The following interview appears courtesy of CanadianBlues.ca
CONVERSATION WITH MICHAEL PICKETT
Think of Michael Pickett and one word immediately jumps to mind.
The Toronto-based harmonica wizard, a fixture on the Canadian blues scene for over 30 years, commands respect... not only for his presence on the stage but his charisma off it. We're not talking about outlandish over-the-top charisma. Just a polished, professional charisma that stems from his honest approach to the craft. It's evident when he speaks and it shines through when he plays.
This charisma, combined with enthusiasm and a lifetime of experience adds up to the aforementioned integrity.
"It's important to take all music seriously," says Pickett between sets at a recent southwestern Ontario gig. "Music is really serious shit, man. Really serious shit. For me it's not, 'Oh we have a gig, let's go to the gig and have a good time.' I need to be in a space."
More often than not, it's this kind of approach that separates the men from the boys. It's what allows some to forge a career in the industry while other would-be virtuosos languish as weekend warriors.
And quite a career it has become. Pickett was the lead vocalist and harmonica player for Whiskey Howl and Wooden Teeth in the 1970s and '80s. He formed the Michael Pickett Band in 1981 and over time has shared the stage with everyone from Bo Diddley, John Lee Hooker and Koko Taylor to Colin Linden, Jeff Healey and the Downchild Blues Band.
Yet surprisingly, Pickett admits he had wavered more than once when it came making a full-time commitment to the business. He was frustrated and had actually given up on it for one reason or another. He held a "straight" job as late as 1987.
"But I woke up at the bright old age of 37 and realized I was a musician," he says.
The cheering crowds, the critical acclaim, the awards and testimonials, Pickett has pretty well seen everything. He'll tell you about the Toronto blues scene when he first got involved, how there were really only three bands of note, the Downchild Blues Band, Mainline, and his own unit, Whiskey Howl. The climate has changed dramatically since those groundbreaking days.
"I only knew about four guitar players then," he says. "Now I've got a list of guitar players that has about 100 names. It's not an easy thing to do but everyone and their brother is a guitar player. Your postman is a guitar player. The guy who installs the gas at your house is a guitar player. There's a million guys. Everybody is a guitar player."
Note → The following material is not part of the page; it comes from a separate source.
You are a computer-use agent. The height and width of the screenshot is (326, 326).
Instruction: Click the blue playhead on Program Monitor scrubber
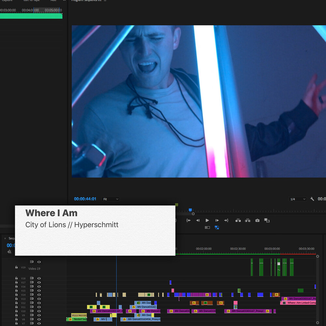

Yet through it all, there is still a powerful fascination with the blues but that doesn't mean Pickett can't conquer new musical frontiers.
"At this stage in my life, I'm definitely not going to do anything else," he concedes. "What I am doing right now is I'm kind of taking a right turn from what I have been doing which is playing in a band and playing tunes from both CDs and I'm playing guitar all the time. I'm probably playing guitar eight, nine hours a day. Acoustic guitar. Not electric guitar. I do not want to play electric guitar.
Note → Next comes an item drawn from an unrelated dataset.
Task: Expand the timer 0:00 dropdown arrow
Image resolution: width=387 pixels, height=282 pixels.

"And I'm playing more and more solo dates. So I'm playing six and 12-string guitar, and I'm playing rack harmonica and doing some field hollers and it surprises me because I've got a song list of about 60 tunes, half of which nobody has ever heard. I'm not kidding you, nobody has ever heard of them. And that's what I'm working on and I'm going to put out a solo record and like I said, I'm touring more and more solo."
For Pickett, it's the next stop on a musical journey that began as a youngster. That journey's origins can be traced back to a birthday present and a television special. On the surface, both seemed trivial yet each had a profound influence on his life because they effectively introduced the blues into his life.
"As far back as I can remember, I've always loved music and when I was 12 or 13 years old, my mother bought me a harmonica for my birthday. It probably cost a buck, seventy-five. And I've told this story a hundred times if I've told it once. I was playing "Mary Had A Little Lamb" and the pop songs of the day. Then I saw Sonny Terry and Brownie McGhee on television. I believe it was from a concert at the O'Keefe Centre down at Front and Yonge St (in Toronto).
"I went out the next day, this was about 1964, myself and two friends of mine, we went out and bought a Sonny Terry and Brownie McGhee record which I still have. And further to that, I just opened the door to this whole culture I knew nothing about. They were singing about things, in a dialect which I could barely understand. It was barely intelligible to me."
Yet Pickett was totally drawn to it. Music works in mysterious ways. It grabs hold of you when you least expect it and for reasons that are difficult to pinpoint for some.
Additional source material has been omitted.